The new coronavirus has killed or sickened thousands of New Yorkers and people of color are the most vulnerable victims in its path.

Newly released data by the city shows Hispanic New Yorkers are facing the highest rates of mortality as a result of COVID-19.

Thirty-four percent of fatalities so far are of Hispanics, followed by 28 percent of black New Yorkers. The per-capita death rate is double that of white New Yorkers.

  • Hispanic: 34% (29% of population)
  • Black: 28% (22% of population)
  • White: 27% (32% of population)
  • Asian 7% (14% of population)

Mayor Bill de Blasio said the disparities track with the same inequities seen throughout the health system as a whole.

“The disparities that plague this city, this nation, that are all about fundamental inequality are once again causing such pain and causing innocent people to lose their lives. That is abundantly clear. It’s sick, it’s troubling, it’s wrong,” de Blasio said.

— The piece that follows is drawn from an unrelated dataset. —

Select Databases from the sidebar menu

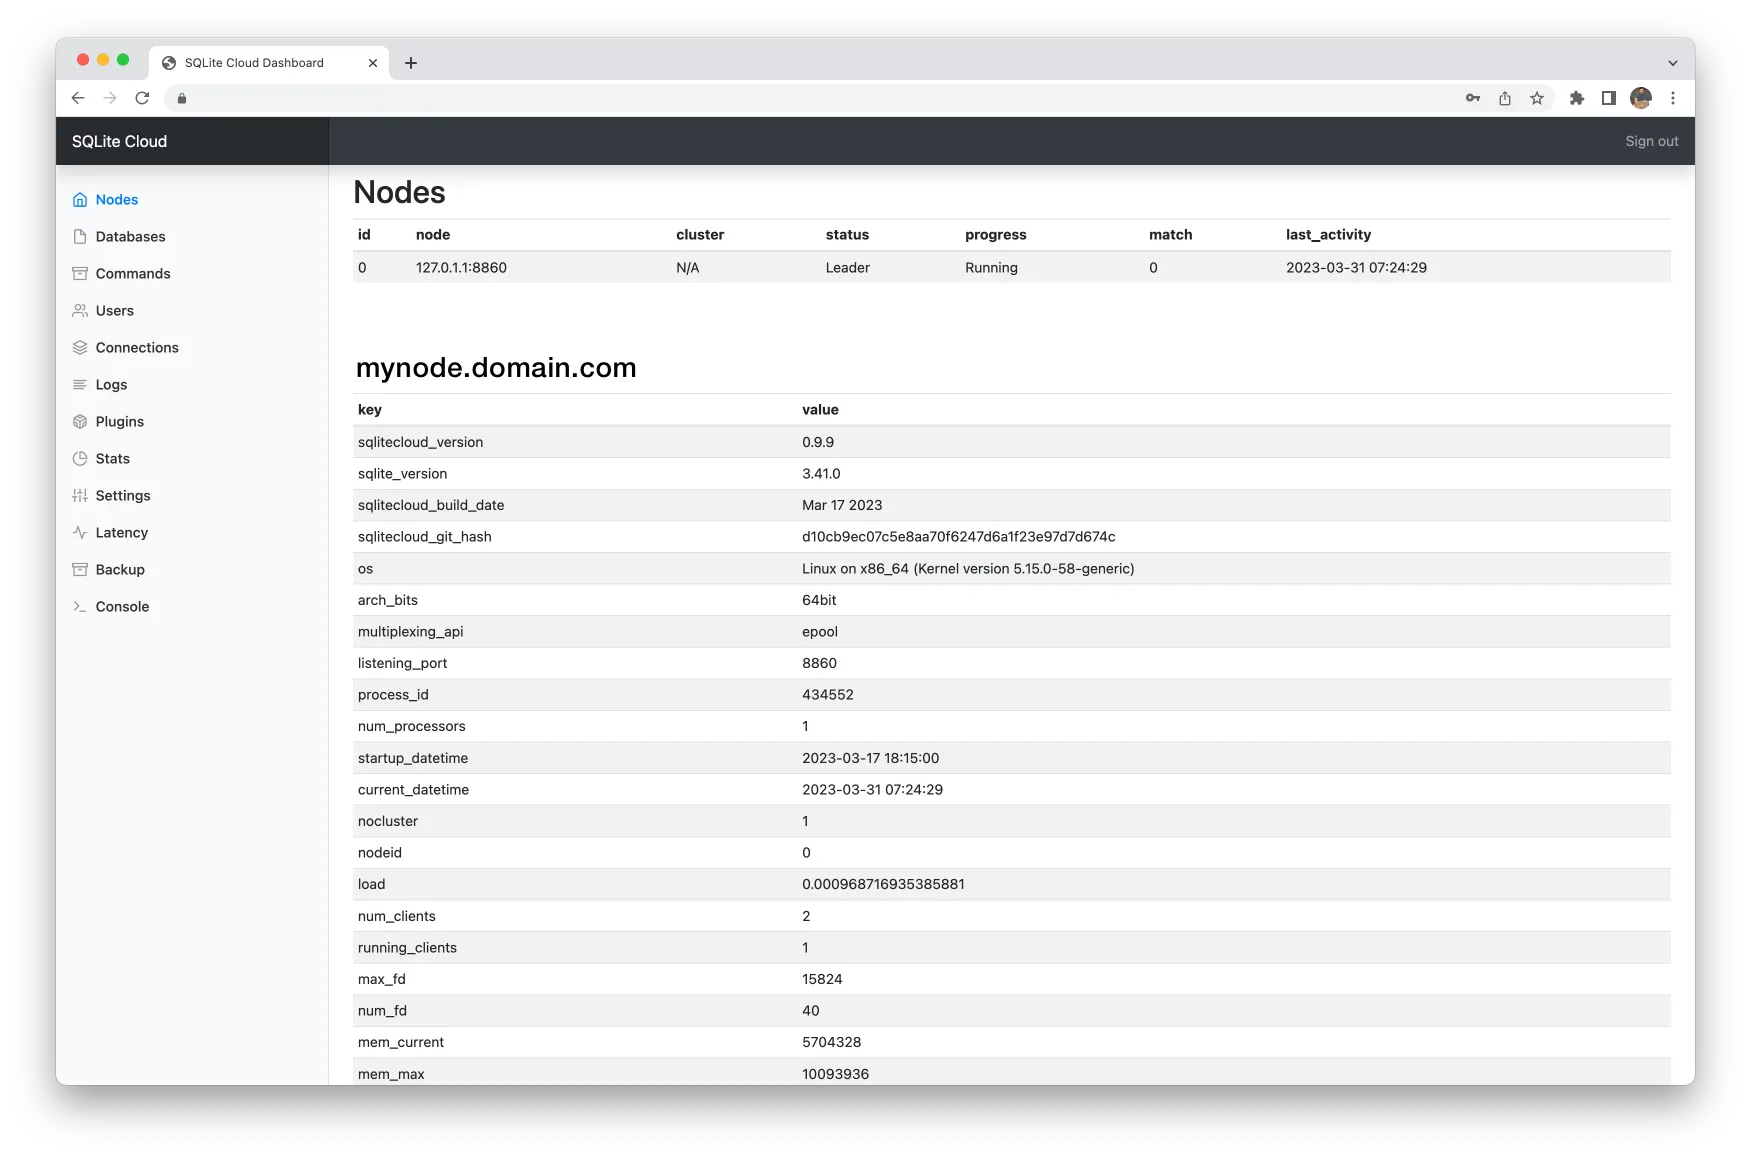tap(129, 236)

Faced with higher rates of diabetes, heart disease, and asthma, poor New Yorkers of color are now falling victim to the virus at a higher rate.

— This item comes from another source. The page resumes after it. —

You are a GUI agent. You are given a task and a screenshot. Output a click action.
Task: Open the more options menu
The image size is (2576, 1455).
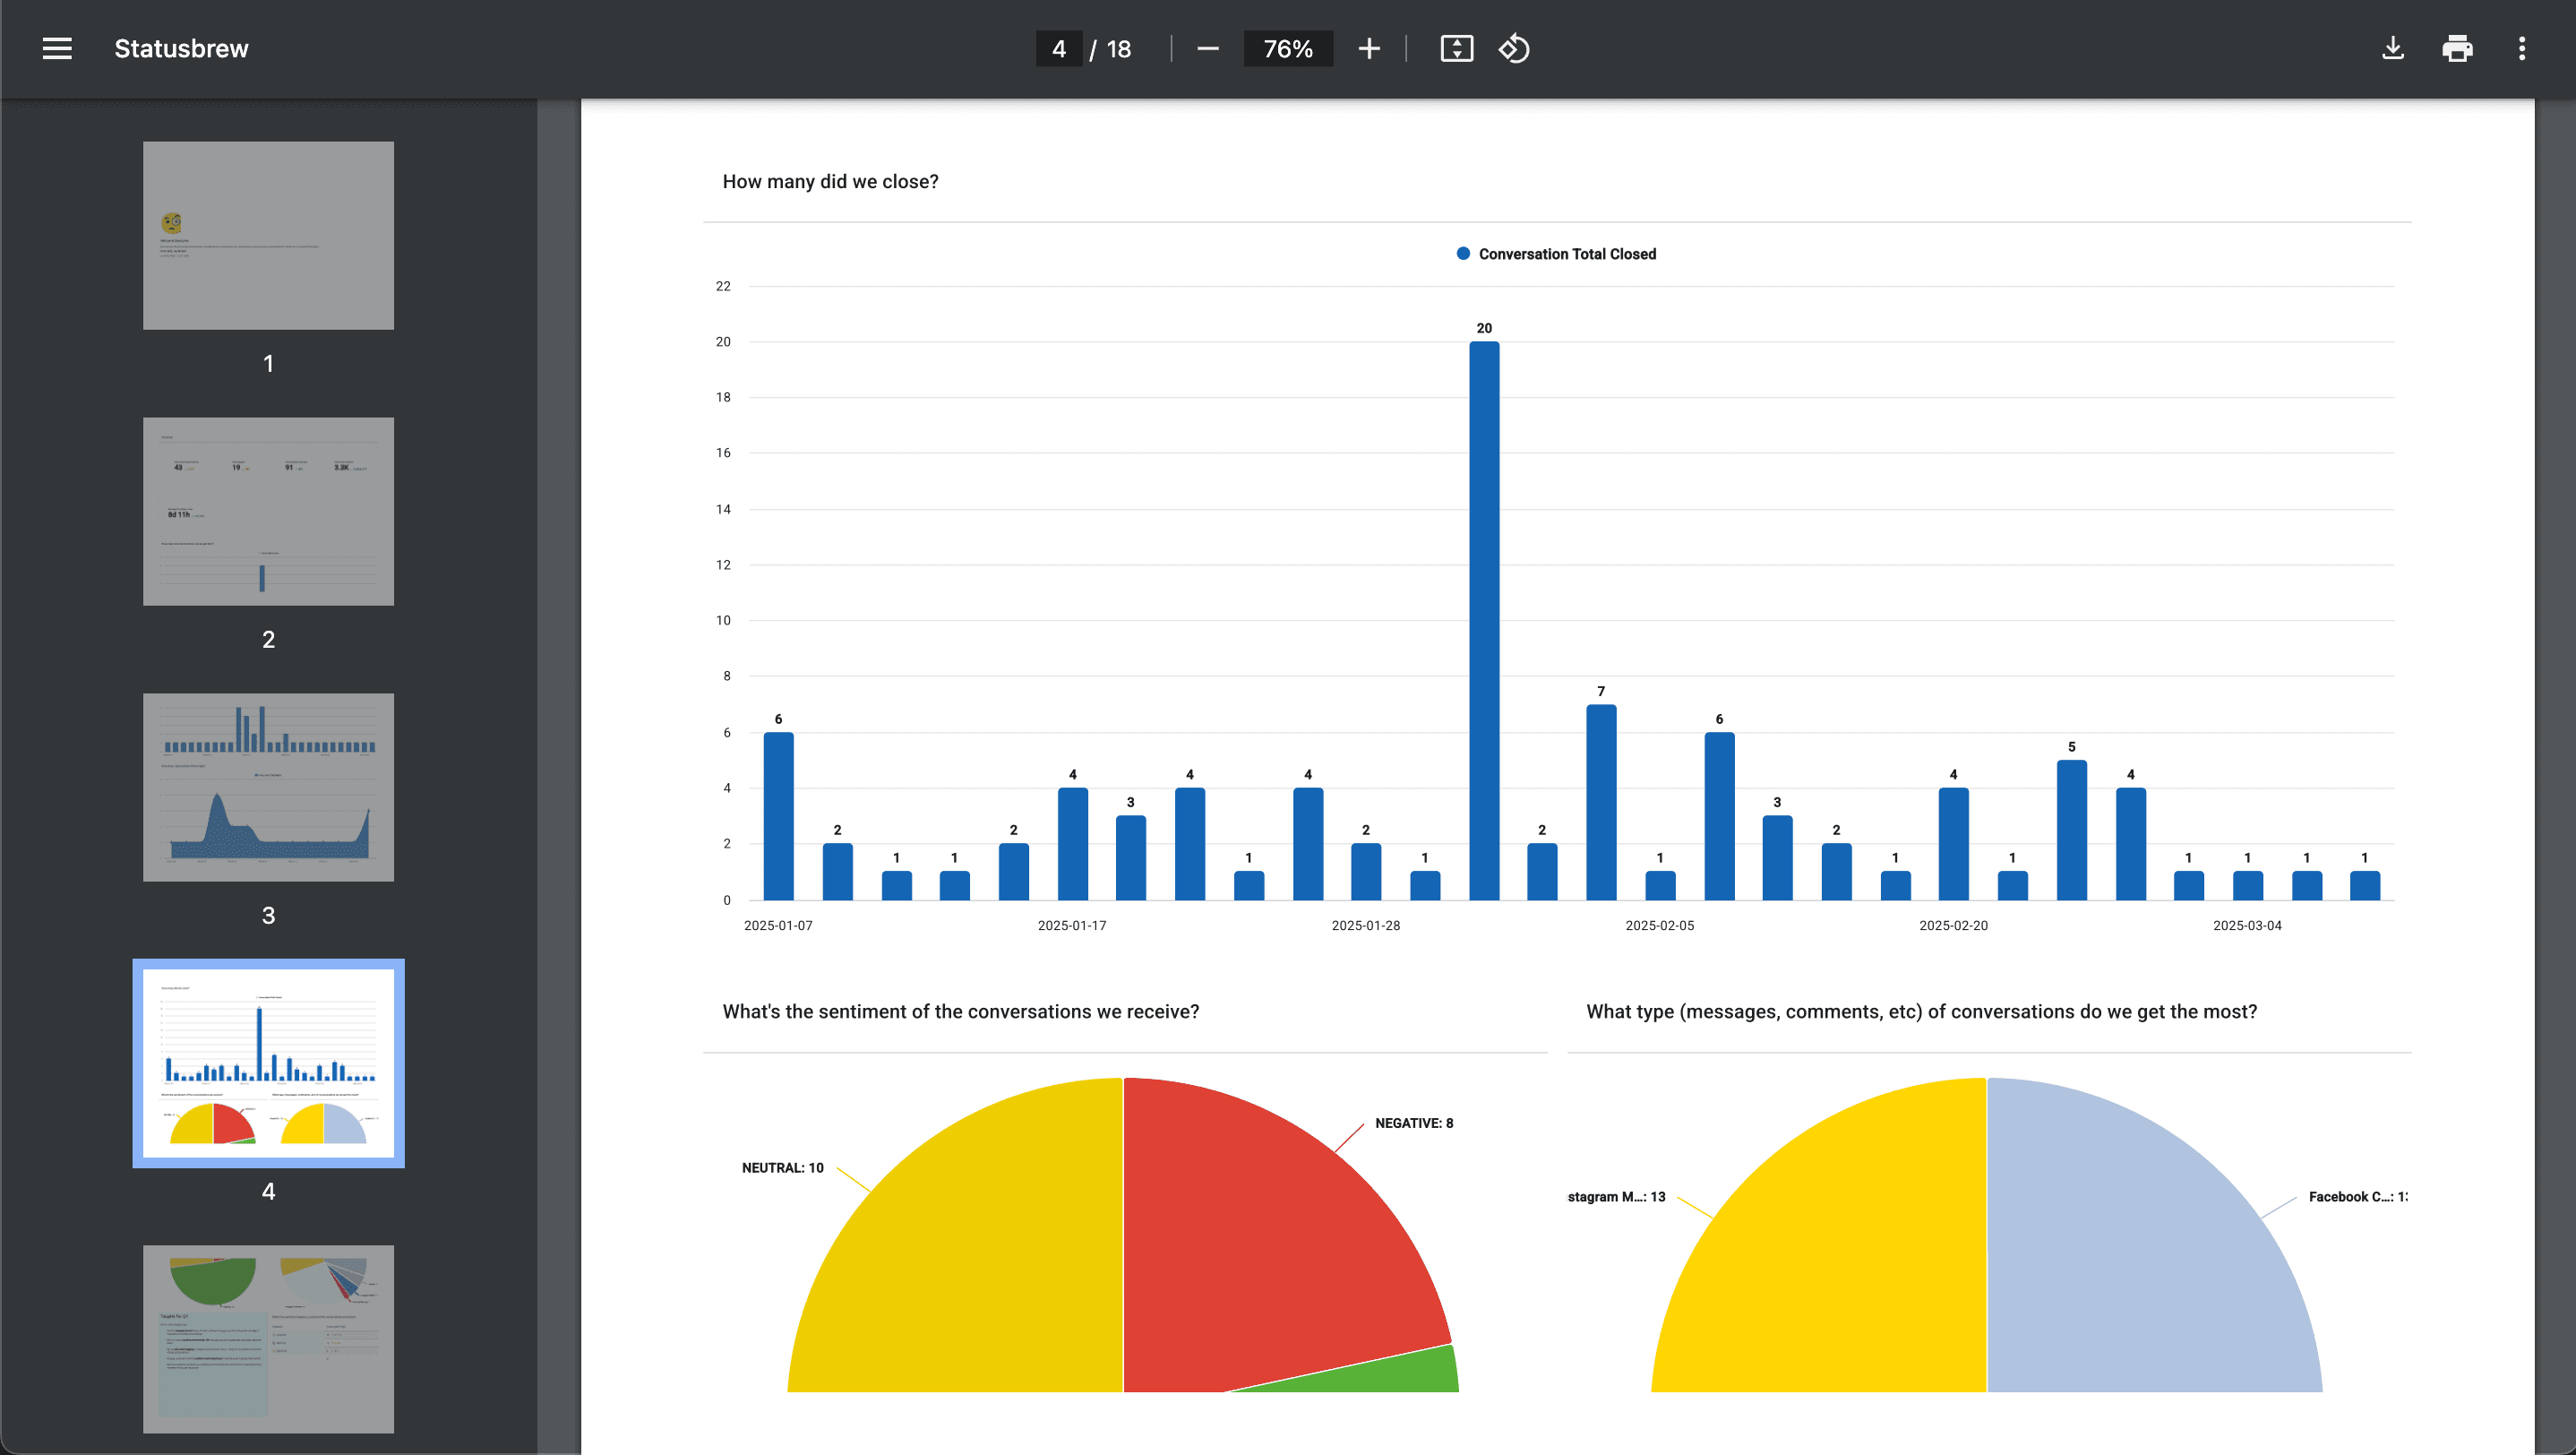pos(2522,48)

Socioeconomics is also making a difference. A disease that can only be prevented by distancing and avoiding contamination is killing those who live in close quarters and families in crowded apartments -- not just the old and infirm.

The data also illustrates another harsh reality: many of those same New Yorkers are still going to work. They are in the service industry, the public workers, the staff keeping supermarkets stocked, and they’re delivering your food.

Now, there are questions about whether the city has done enough to prevent the current outcome.

Councilman Francisco Moya, who represents parts of Queens, including Elmhurst -- one of the hardest-hit areas of the city -- said the city could have done more to connect with those on the ground, educate them about resources, and ensure people were taking precautions.

“The first couple of days, the majority of patients coming in -- close to 90 percent -- were all Latino," Moya said. “We needed to be out there early on, talking about this to our community, giving them the message of what social distancing is all about. If you can’t stay home and you have to commute, what to do.

"I always say that if you are reacting, then you’re already too late."

Now, officials are launching a multi-million dollar effort to reach communities in their native language, increase education prevention, and connect them to a 311-like system so that people who are sick can speak to a clinician from home.

De Blasio said a perfect plan could have never been put into place.

“We have never been here before. What we do know is the kinds of outreach we used to do -- which we would have done immediately -- couldn’t be done in the first instance," he said.

The data is preliminary, and while hundreds of New Yorkers dying at home, the city’s counts remains imperfect.

But one thing is clear: while COVID-19 does not discriminate, it is exposing serious inequalities in the health care system that existed long before this pandemic.